WHAT THE TASK REQUIRES:
Pull out each line in the records below that contains the word "question".

DATASET EXTRACT:

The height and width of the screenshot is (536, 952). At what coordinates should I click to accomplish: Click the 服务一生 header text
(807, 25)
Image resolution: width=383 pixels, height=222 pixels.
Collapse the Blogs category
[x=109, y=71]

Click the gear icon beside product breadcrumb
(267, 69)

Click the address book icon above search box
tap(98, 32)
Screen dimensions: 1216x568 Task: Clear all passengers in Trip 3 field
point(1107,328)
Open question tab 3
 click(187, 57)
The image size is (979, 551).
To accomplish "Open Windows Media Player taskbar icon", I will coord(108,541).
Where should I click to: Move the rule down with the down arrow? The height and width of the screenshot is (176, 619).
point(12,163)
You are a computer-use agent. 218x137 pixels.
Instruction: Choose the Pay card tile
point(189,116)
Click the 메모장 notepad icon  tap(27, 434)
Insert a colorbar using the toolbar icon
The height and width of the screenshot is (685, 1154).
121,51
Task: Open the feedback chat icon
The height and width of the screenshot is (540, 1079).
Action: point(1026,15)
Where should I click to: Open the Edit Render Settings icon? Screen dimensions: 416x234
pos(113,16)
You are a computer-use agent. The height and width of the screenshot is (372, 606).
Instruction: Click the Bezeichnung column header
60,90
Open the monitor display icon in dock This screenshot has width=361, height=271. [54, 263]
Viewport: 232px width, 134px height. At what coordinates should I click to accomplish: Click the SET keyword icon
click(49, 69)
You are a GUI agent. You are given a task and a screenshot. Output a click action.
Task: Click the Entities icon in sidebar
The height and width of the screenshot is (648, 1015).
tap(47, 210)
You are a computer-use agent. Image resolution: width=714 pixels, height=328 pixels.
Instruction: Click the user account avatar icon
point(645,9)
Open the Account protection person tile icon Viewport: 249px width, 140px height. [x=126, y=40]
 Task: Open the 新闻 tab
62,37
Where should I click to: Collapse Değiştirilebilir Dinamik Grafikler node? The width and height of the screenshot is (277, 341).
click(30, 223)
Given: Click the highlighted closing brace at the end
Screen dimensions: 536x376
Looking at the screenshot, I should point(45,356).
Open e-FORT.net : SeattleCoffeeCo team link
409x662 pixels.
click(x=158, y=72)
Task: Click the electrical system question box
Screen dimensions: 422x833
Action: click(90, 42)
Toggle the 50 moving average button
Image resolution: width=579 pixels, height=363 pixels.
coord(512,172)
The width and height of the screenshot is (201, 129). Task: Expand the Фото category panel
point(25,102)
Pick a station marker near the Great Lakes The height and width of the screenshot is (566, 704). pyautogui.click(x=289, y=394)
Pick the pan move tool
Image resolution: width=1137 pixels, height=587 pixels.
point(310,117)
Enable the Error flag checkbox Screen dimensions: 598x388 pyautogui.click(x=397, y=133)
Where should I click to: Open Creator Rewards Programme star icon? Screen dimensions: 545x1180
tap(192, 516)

ANSWER TO THE EXERCISE:
Open question tab 3
Task: Click the electrical system question box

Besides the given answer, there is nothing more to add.